The records>
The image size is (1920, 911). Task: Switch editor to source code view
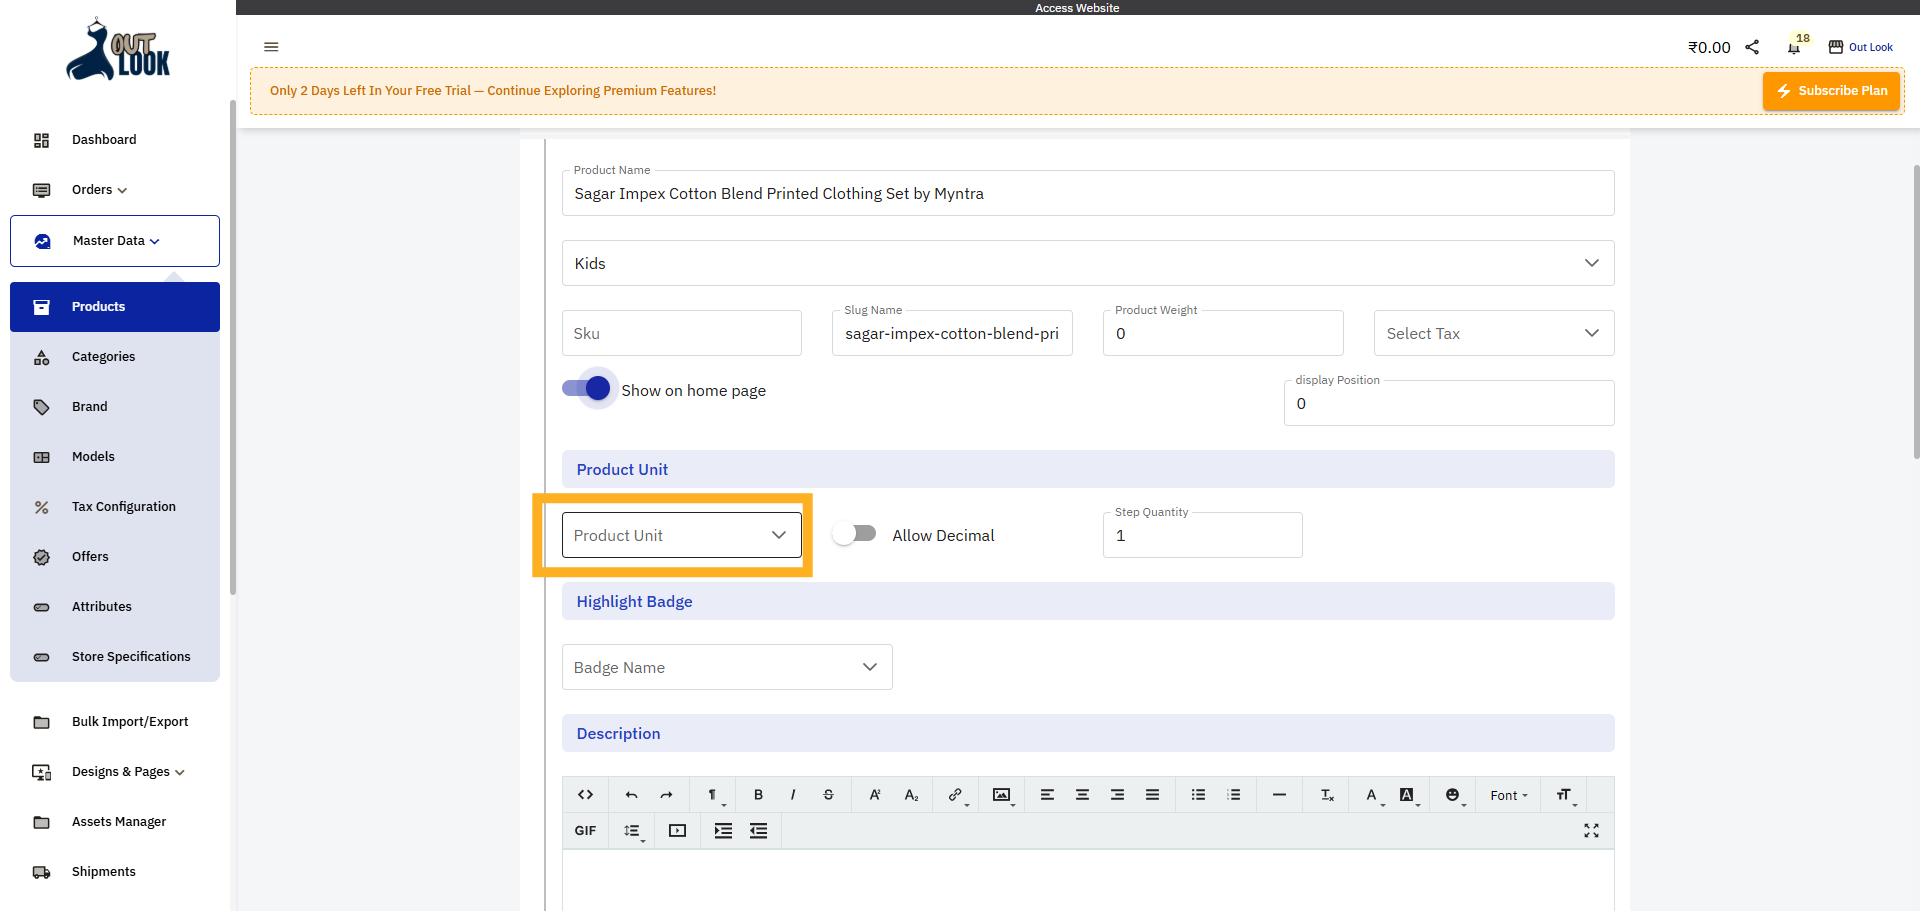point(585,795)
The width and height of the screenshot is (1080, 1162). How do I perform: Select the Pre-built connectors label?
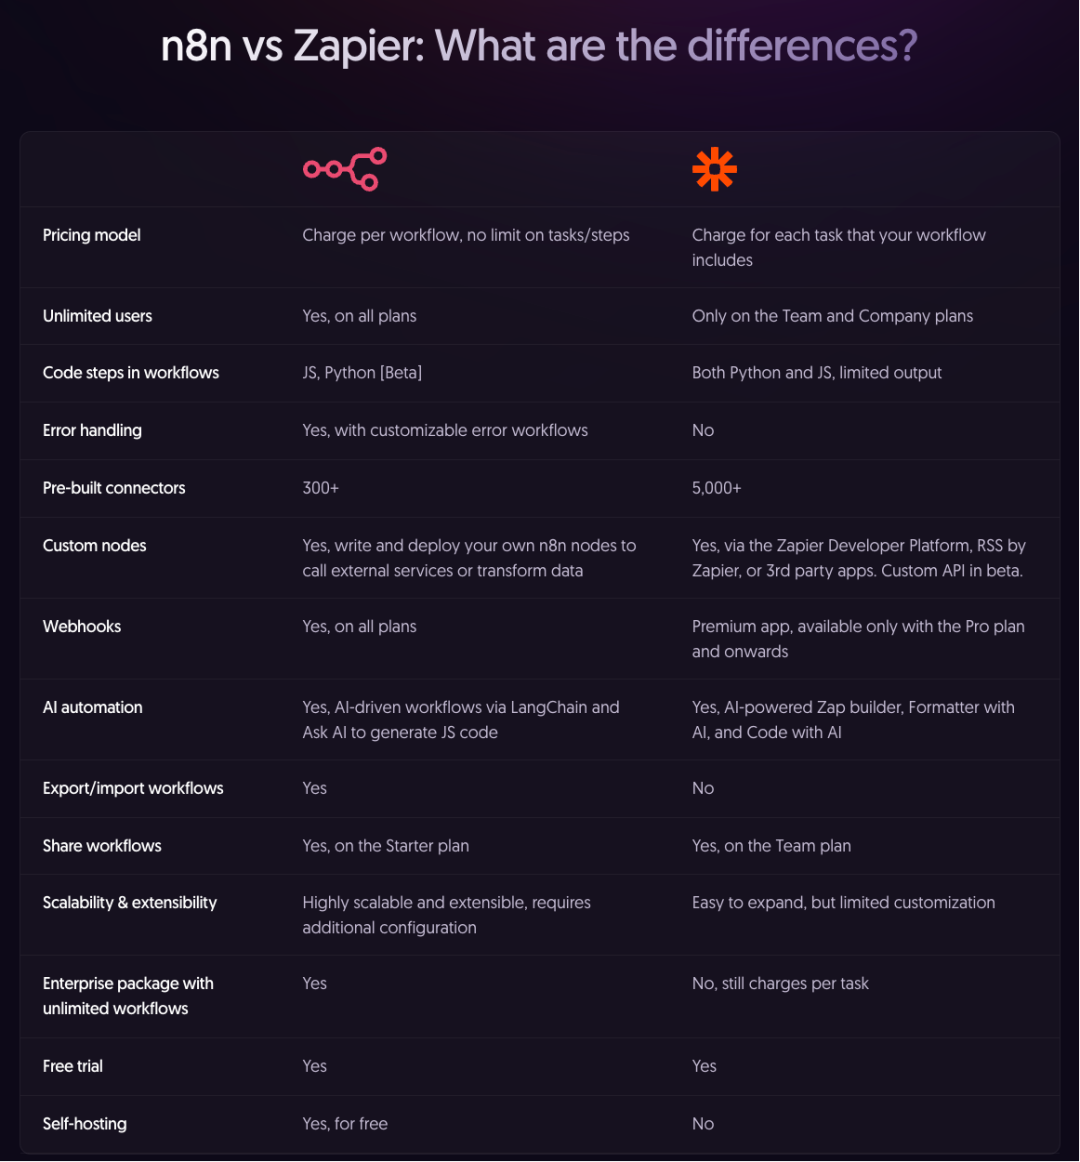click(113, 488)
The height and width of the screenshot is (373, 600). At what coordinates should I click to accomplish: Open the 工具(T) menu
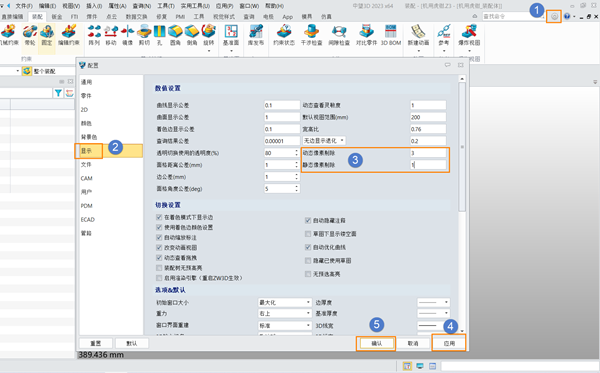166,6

--

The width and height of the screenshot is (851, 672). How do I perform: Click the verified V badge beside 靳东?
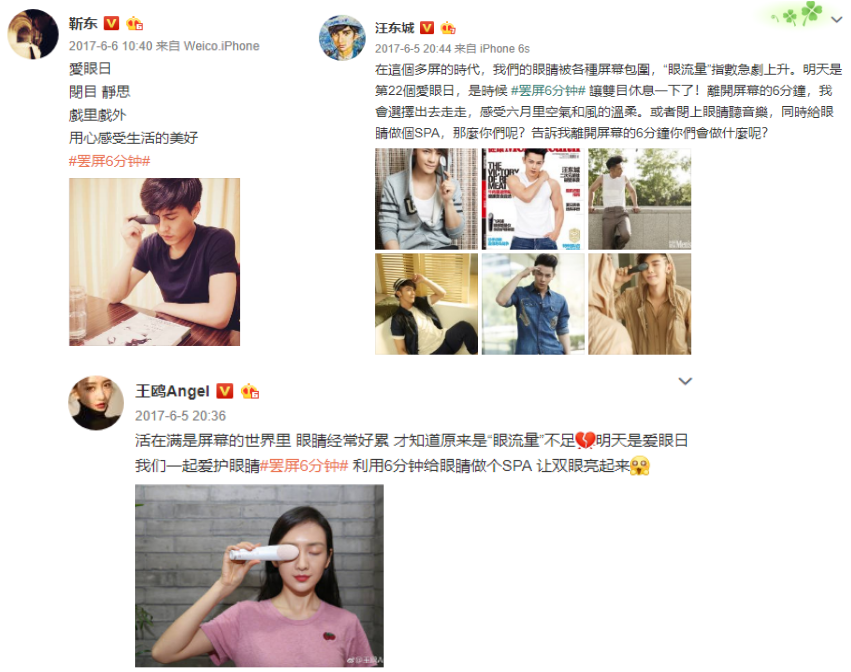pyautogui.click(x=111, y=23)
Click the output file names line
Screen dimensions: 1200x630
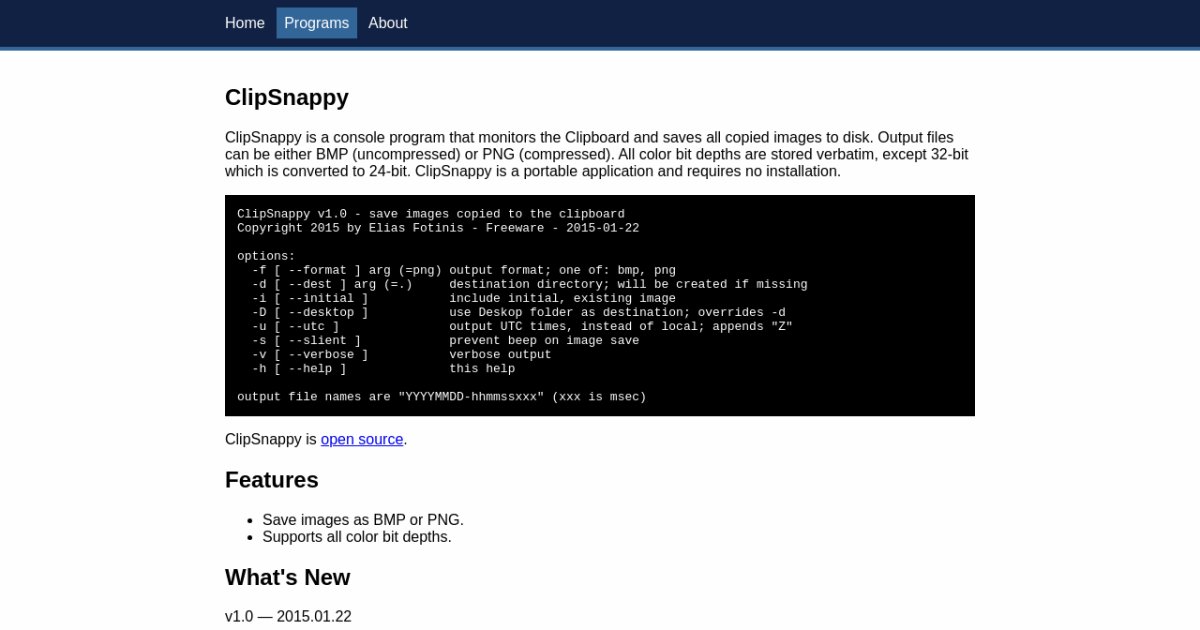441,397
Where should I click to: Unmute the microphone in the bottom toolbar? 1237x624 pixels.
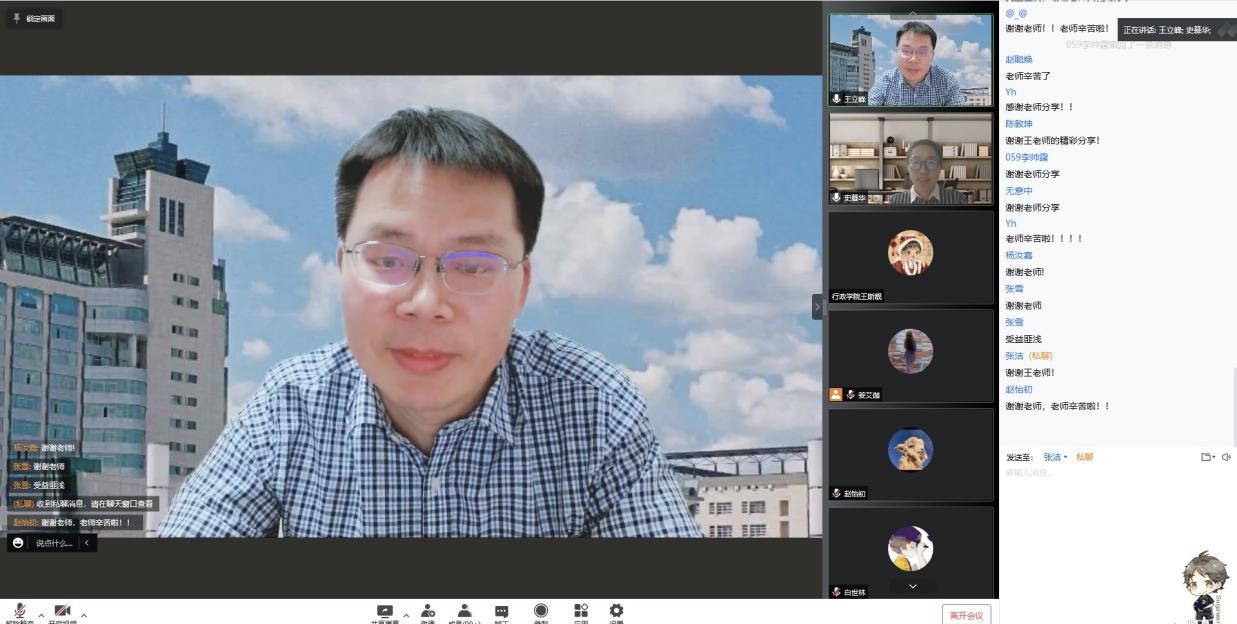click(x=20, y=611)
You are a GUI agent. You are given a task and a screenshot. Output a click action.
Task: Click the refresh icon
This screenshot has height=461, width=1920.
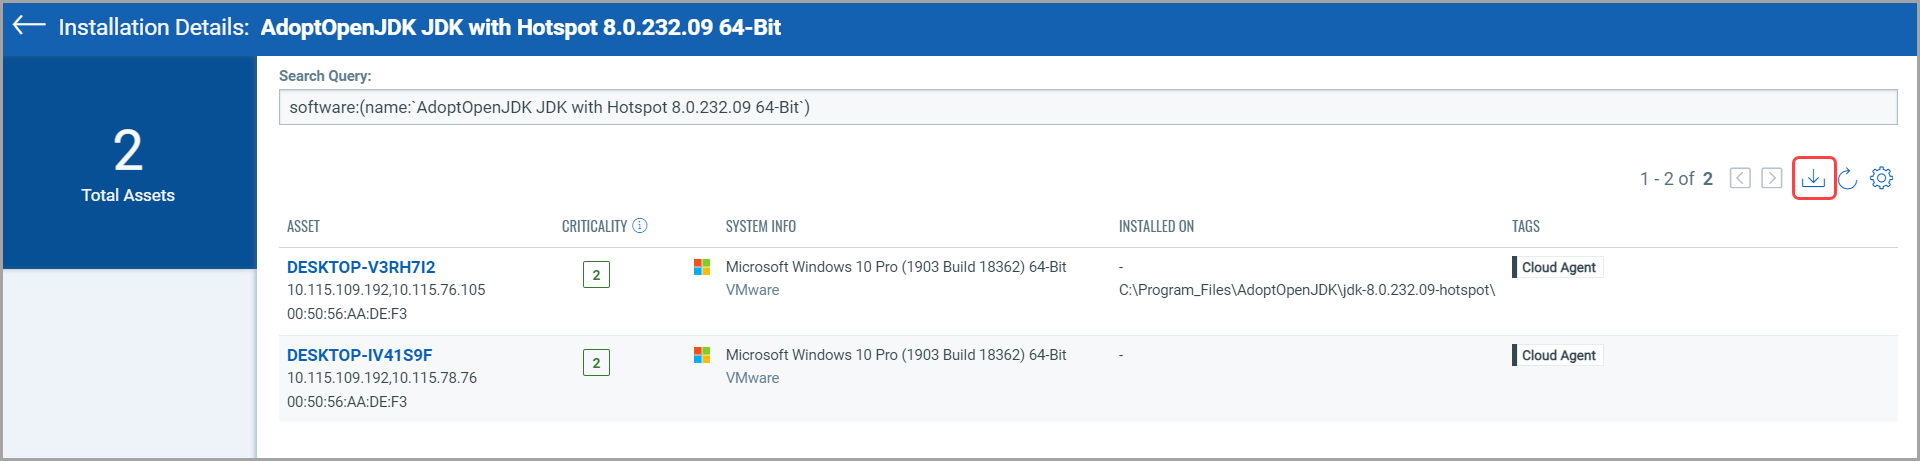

...

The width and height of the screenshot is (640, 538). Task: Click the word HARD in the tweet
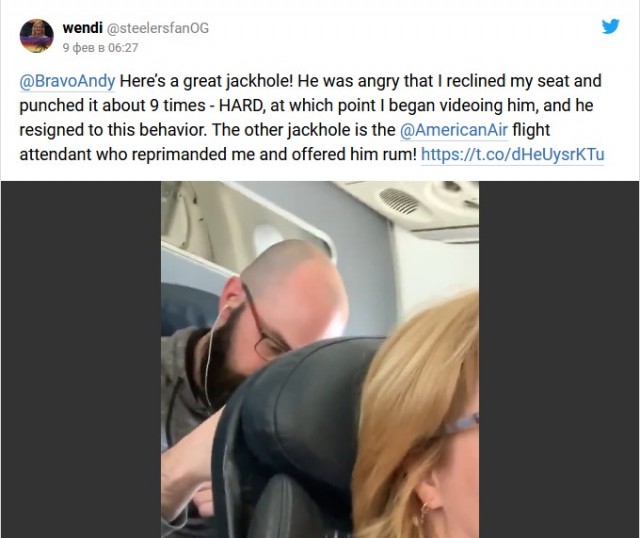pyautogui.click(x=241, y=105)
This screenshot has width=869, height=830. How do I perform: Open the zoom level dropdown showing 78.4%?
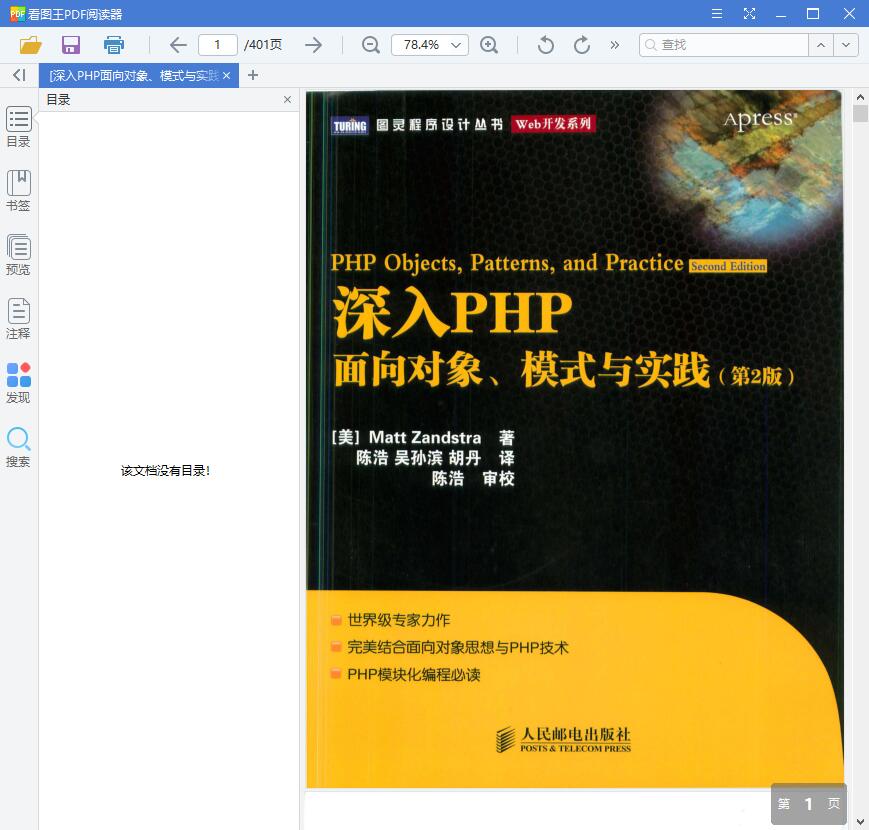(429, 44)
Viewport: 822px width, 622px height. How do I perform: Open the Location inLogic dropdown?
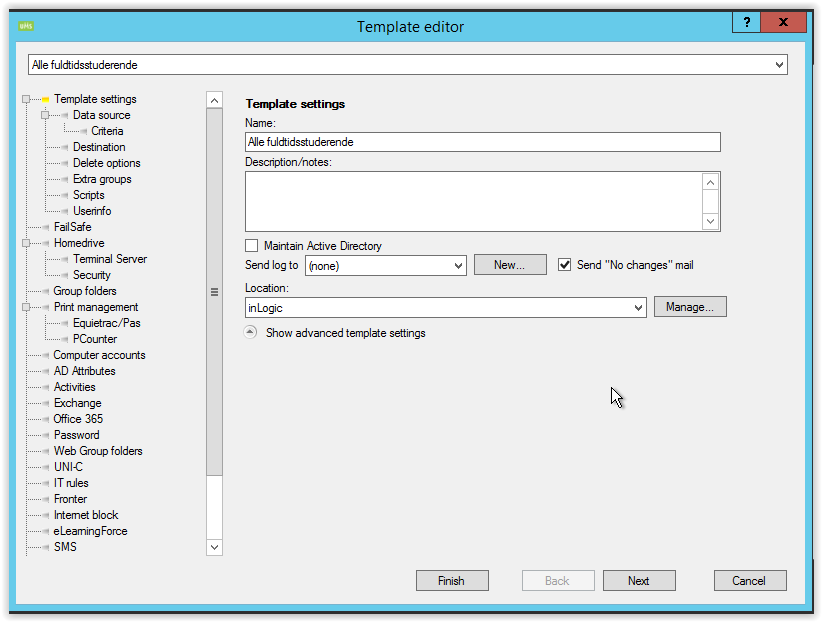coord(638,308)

Exercise>
Write out exactly the lines above between the one with "Where should I" and the one with "This screenshot has height=461, width=1920.", inclusive, with pictures left out.

Exercise response>
Where should I click to: Unmute the microphone in the bottom toolbar? 1237x624 pixels.
click(x=20, y=611)
You are a GUI agent. You are given a task and a screenshot. Output a click action.
Task: Click the refresh icon
This screenshot has height=461, width=1920.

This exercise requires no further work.